No âmbito dos crimes contra a liberdade pessoal, o crime de tráfico de pessoas representou no ano passado 0,5% do total de crimes registados, sendo o mais representativo a ameaça e coacção (94,6%).

A maioria dos suspeitos de crimes de tráfico de pessoas eram homens e tinham entre 25 e 50 anos.

O relatório destaca também que em 31 de Dezembro de 2023 existia um total de 22 reclusos condenados por tráfico de pessoas, sendo a maioria do sexo masculino, com 21 ou mais anos e de nacionalidade portuguesa.

O OTSH indica igualmente que, entre os ilícitos considerados como criminalidade conexa, registou-se no ano passado um aumento dos crimes de auxílio à imigração ilegal, com 267 crimes registados (+55% do que em 2022), associação de auxílio à imigração ilegal, com 14 crimes (+17%), e angariação de mão-de-obra ilegal, com oito crimes (+%33).

Em sentido inverso, com um decréscimo face a 2022, o observatório aponta os crimes de lenocínio e pornografia de menores, com 314 crimes registados (-23%), imigração ilegal, com 153 crimes (-26%), utilização de menor na mendicidade, com quatro crimes registados (-60%).

De acordo com o documento, no ano passado registou-se também um aumento do número de inquéritos-crime na PJ, passando de 103 em 2022 para 191 em 2023.

O relatório dá ainda conta que a Guarda Nacional Republicana (GNR) registou no ano passado um "acréscimo global" no número de acções de fiscalização contra o tráfico de seres humanos, especialmente na actividade agrícola.

Também a Polícia de Segurança Pública (PSP) aumentou o número de operações e o número de estabelecimentos fiscalizados, sobretudo nos estabelecimentos de diversão nocturna.

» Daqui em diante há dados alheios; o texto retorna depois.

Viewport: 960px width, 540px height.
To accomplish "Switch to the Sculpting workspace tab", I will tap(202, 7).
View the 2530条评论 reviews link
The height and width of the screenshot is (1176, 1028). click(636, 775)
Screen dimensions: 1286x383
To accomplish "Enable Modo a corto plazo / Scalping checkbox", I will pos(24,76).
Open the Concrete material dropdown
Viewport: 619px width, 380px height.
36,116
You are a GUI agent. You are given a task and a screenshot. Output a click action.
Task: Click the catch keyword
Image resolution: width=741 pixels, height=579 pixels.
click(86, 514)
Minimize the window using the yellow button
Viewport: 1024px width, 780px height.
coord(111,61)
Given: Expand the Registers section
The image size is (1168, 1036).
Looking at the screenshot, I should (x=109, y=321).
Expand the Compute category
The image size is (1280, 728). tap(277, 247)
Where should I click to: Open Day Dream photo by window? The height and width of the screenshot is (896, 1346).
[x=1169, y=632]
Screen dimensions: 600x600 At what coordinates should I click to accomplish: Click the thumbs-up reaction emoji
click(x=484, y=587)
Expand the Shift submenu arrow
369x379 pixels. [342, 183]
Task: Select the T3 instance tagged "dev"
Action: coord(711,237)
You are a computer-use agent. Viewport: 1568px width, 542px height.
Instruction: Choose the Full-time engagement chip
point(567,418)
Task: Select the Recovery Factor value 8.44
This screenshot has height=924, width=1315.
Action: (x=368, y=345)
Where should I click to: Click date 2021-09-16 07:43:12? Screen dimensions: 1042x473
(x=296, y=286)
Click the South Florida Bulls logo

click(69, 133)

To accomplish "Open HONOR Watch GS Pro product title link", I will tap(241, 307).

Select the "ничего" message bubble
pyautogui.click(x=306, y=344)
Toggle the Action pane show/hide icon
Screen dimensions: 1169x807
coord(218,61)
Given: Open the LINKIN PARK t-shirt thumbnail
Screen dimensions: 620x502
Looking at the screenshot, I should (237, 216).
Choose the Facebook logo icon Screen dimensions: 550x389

A nível internacional, GNR, PSP, Polícia Judiciária e Autoridade para as Condições do Trabalho mantêm acções coordenadas com a Europol, a agência europeia de controlo de fronteiras Frontex e a Interpol, direccionadas para tráfico de seres humanos para fins de exploração laboral, sexual, mendicidade forçada e prática de actividades criminosas.